Despite many treatments against cancer, treatment of cancer is still a big challenge in clinics. In recent years, the significance of fibrosis in cancer so-called tumor stroma has been highlighted in driving the tumor progression and metastasis. The crosstalk between tumor cells and stromal cells such as cancer-associated fibroblasts (CAFs) and tumor-associated macrophages (TAMs) as well as extracellular matrix (ECM) is essential to maintain and stimulate the tumor growth and progression. On the one hand, researchers are uncovering the underlying biology of tumor stroma interaction, while on the other hand, they are developing innovative technologies to target specific tumor stromal cells to inhibit their pro-tumorigenic effects and thereby improve the efficacy of anti-cancer therapies.

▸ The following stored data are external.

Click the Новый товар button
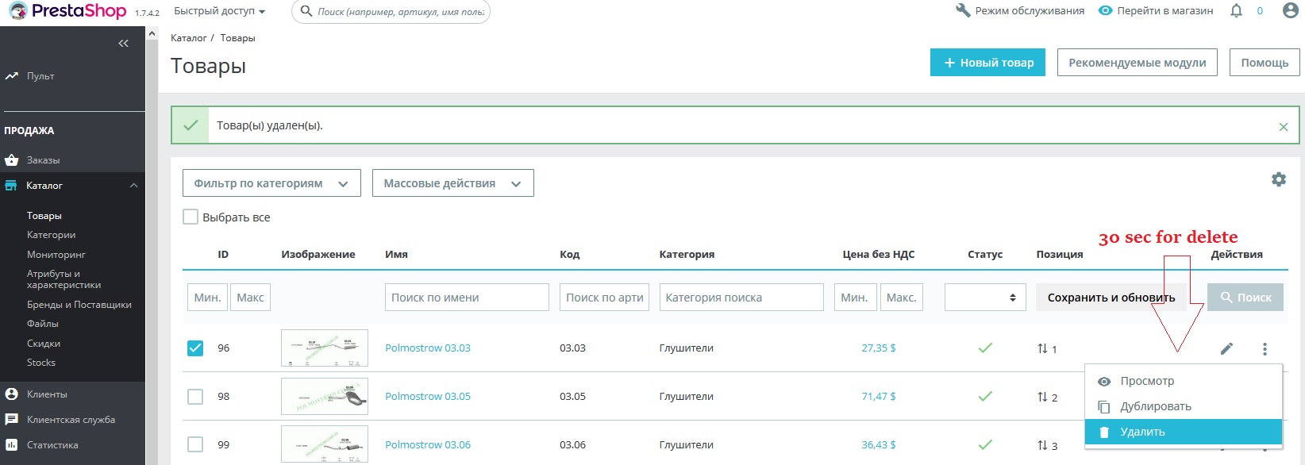The image size is (1305, 465). 987,63
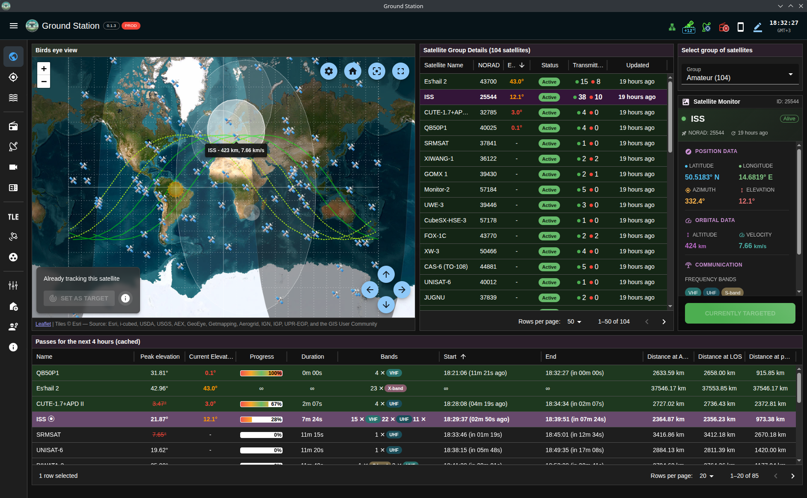Sort satellites by Satellite Name column
The width and height of the screenshot is (807, 498).
(444, 65)
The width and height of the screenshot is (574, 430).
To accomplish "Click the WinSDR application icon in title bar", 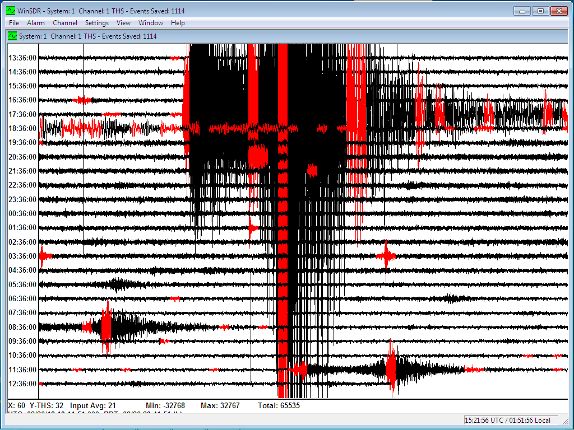I will [x=10, y=11].
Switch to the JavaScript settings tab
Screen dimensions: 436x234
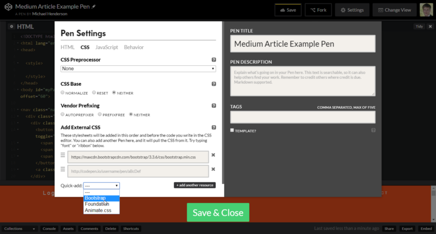[x=106, y=47]
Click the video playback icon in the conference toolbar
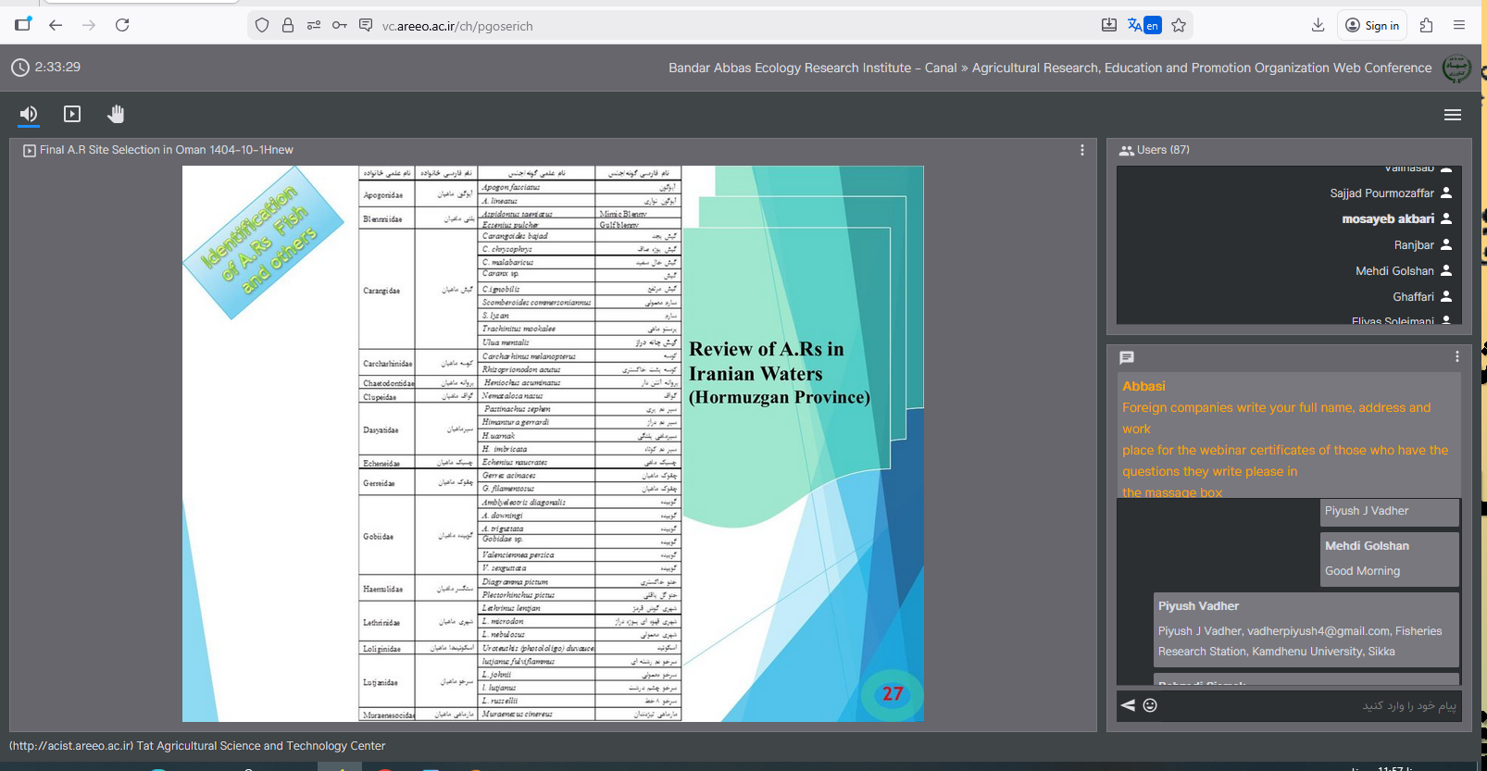Screen dimensions: 1487x771 pyautogui.click(x=72, y=114)
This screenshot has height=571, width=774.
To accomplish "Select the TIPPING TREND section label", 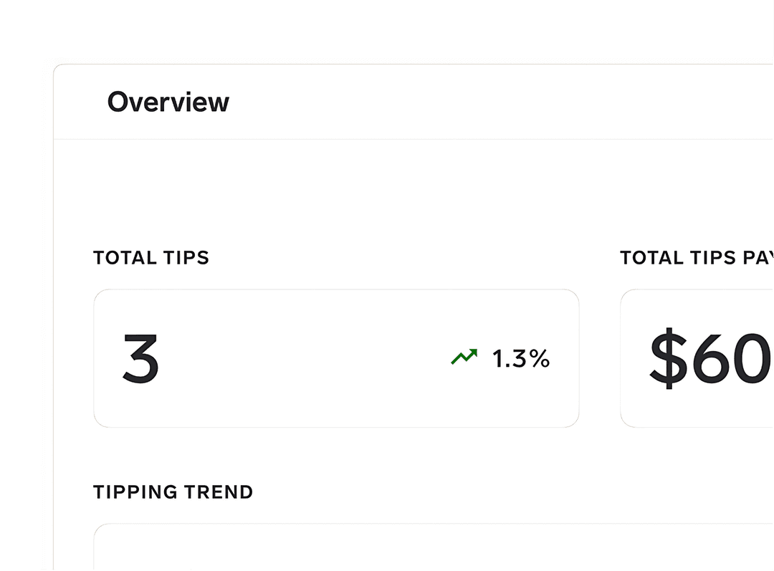I will [173, 492].
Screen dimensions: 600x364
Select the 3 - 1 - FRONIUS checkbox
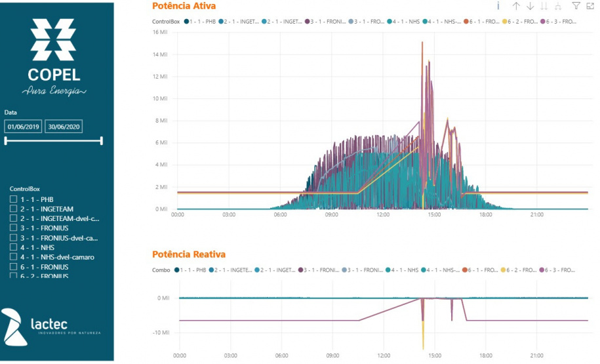[x=13, y=228]
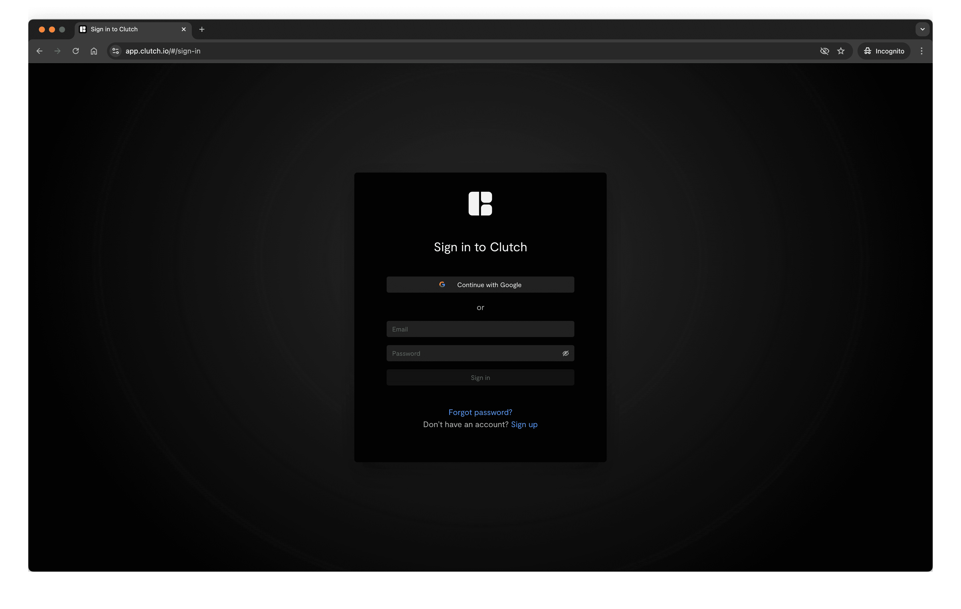
Task: Click the browser bookmark star icon
Action: [x=841, y=50]
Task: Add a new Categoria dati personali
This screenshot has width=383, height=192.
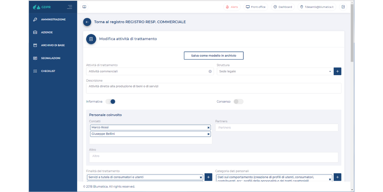Action: point(337,177)
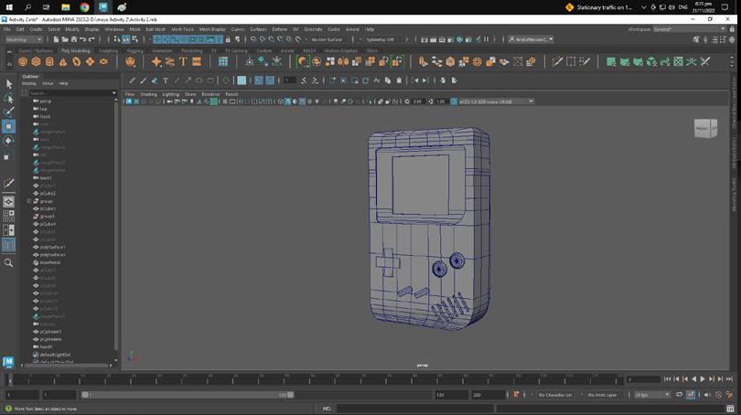This screenshot has width=741, height=415.
Task: Expand the group node in Outliner
Action: point(29,201)
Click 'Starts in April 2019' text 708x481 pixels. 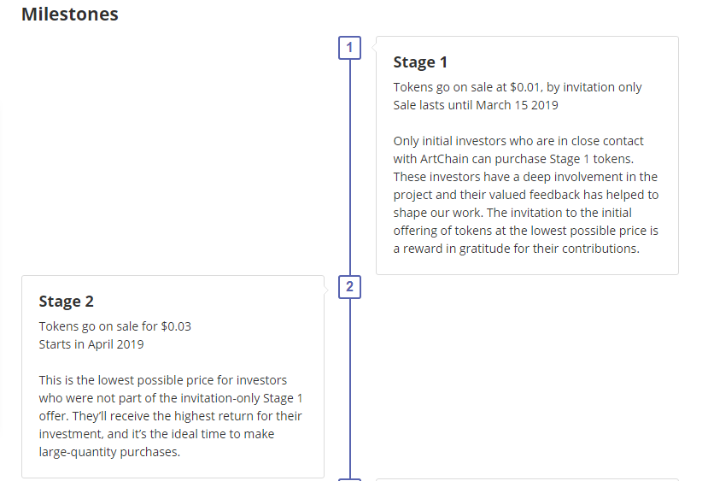click(x=91, y=344)
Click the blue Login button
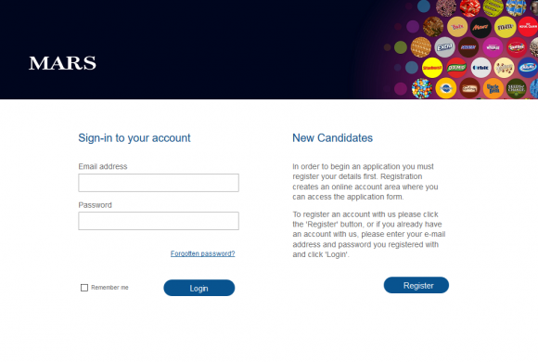Viewport: 538px width, 362px height. pyautogui.click(x=199, y=288)
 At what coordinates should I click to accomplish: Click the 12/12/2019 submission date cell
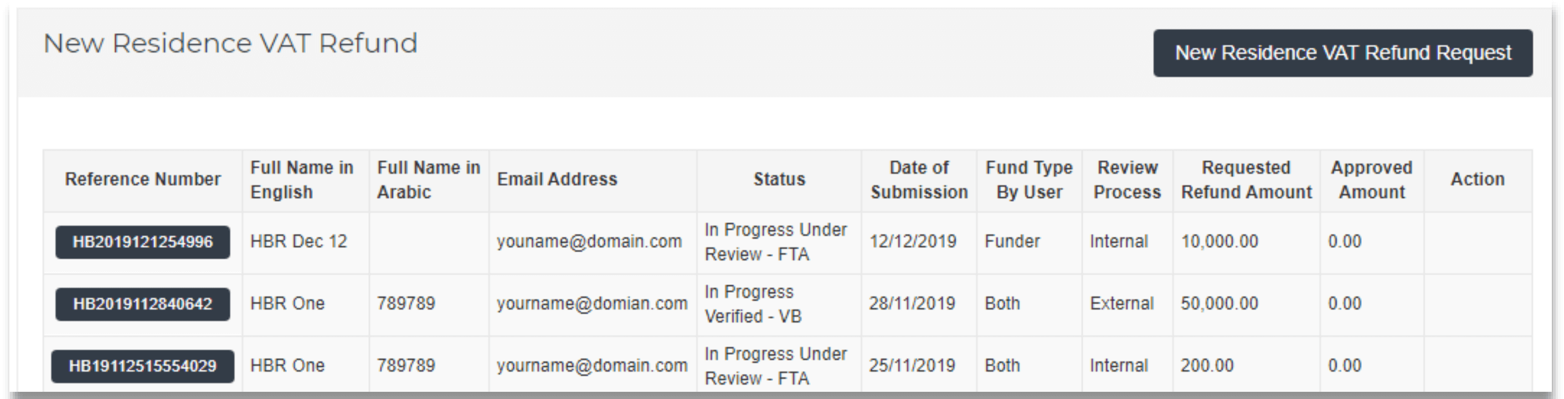(x=913, y=242)

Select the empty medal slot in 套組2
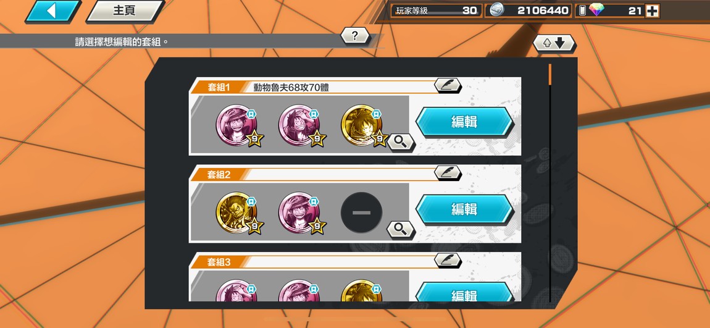[361, 212]
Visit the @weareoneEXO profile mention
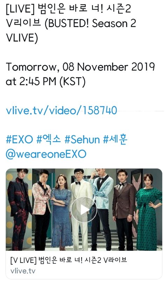The width and height of the screenshot is (168, 282). pos(46,154)
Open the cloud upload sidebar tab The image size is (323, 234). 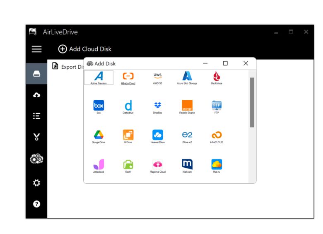(x=36, y=95)
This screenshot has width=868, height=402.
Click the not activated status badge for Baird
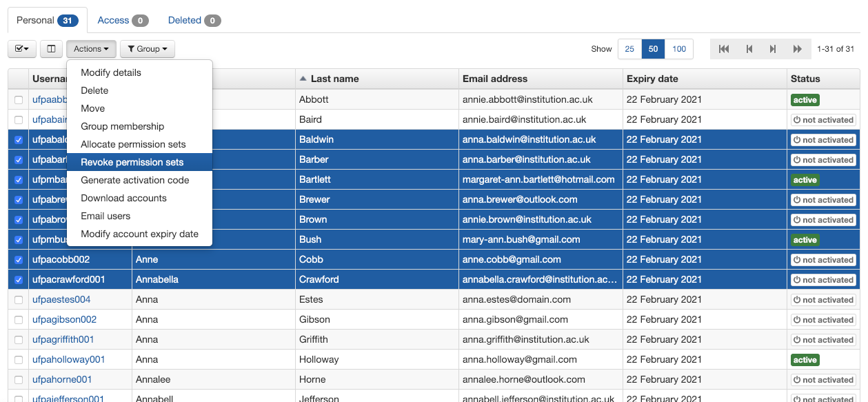click(823, 119)

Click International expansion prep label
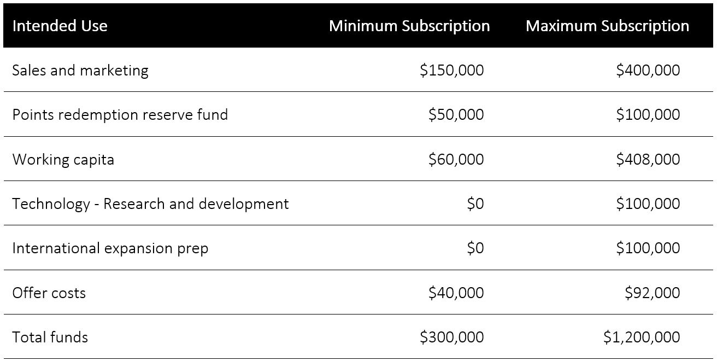[110, 248]
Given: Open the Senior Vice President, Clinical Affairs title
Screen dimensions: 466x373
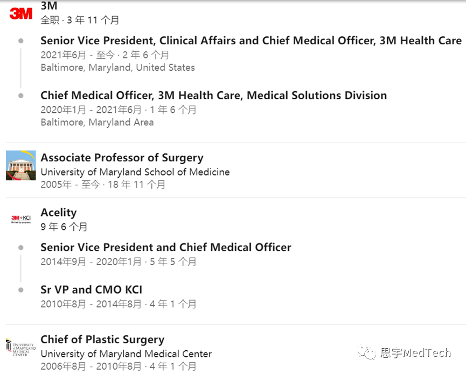Looking at the screenshot, I should click(x=251, y=40).
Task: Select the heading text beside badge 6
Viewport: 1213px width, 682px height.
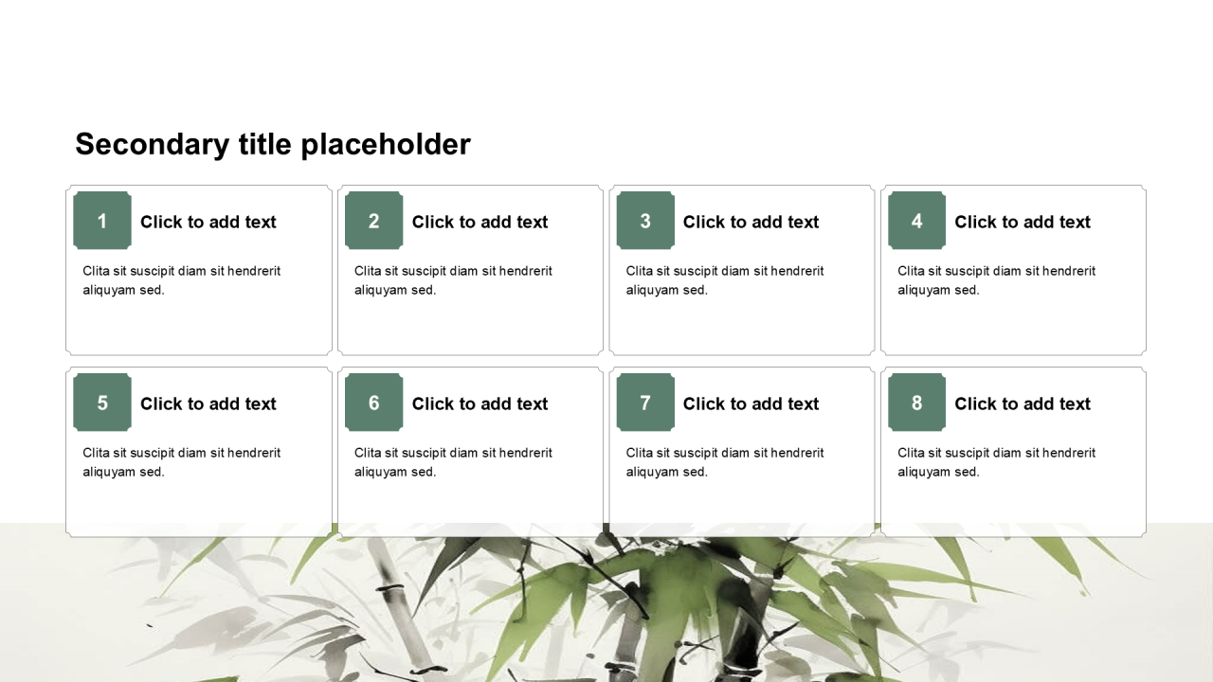Action: (480, 404)
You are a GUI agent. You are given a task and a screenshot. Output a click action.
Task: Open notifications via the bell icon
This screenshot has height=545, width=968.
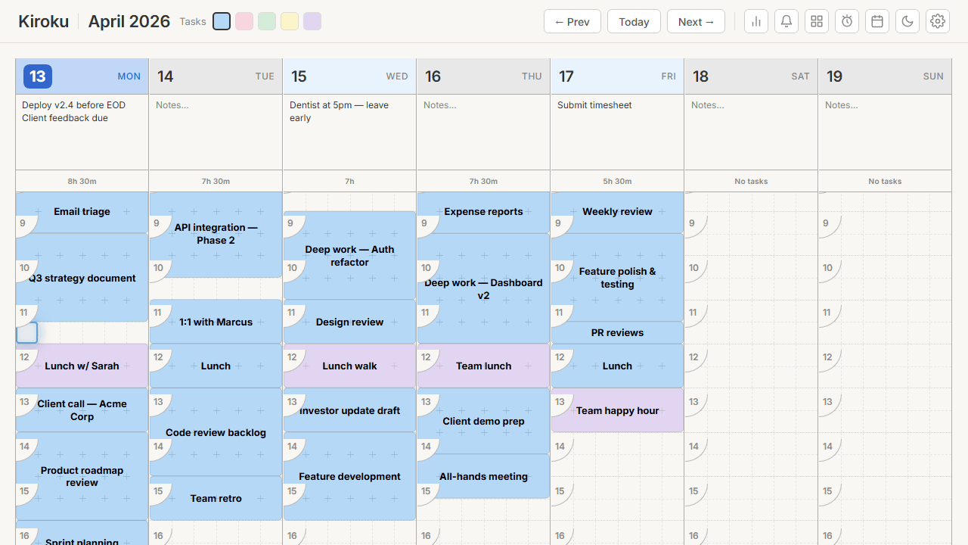[786, 20]
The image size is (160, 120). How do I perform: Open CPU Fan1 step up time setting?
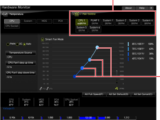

Our research group, headed by adjunct professor Jai Prakash, focuses on three major research themes –
- Identifying the novel targets within the tumor microenvironment: Understanding the crosstalk between different cell types within the tumor microenvironment, especially focused on CAFs, TAMs and ECM interaction. Researchers have identified several therapeutic targets which are involved in these crosstalks (Kuninty et al 2016, Binnemars-Postma et al, 2018, Schnittert et al, 2018).
- Peptide technologies and Nanotechnologies to modulate the tumor microenvironment: Peptide technologies have been developed as therapeutics to re-program the tumor microenvironment in order to enhance anti-tumour effect of chemotherapy. Researchers have recently developed novel integrin targeting peptides (Kuninty et al). Targeted nanomedicine to deliver therapeutic molecules (e.g. microRNA delivery, protein and peptide delivery) to specific cells within the tumor microenvironment to treat cancer. Researchers have recently developed technologies to deliver miRNA (Schnittert et al 2017) and peptides (Mardhian et al 2018) using nanoparticles.
- 3D Technologies to emulate the tumor microenvironment (e.g. multicellular tumor spheroids, tumor-on-chip models, 3D bioprinted tumor models). Researchers have developed 3D heterospheroid tumor model and studied nanoparticle penetration (Priwitaningrum et al 2016) and recently 3D bioprinted mini-brain model (Heinrich et al, 2019).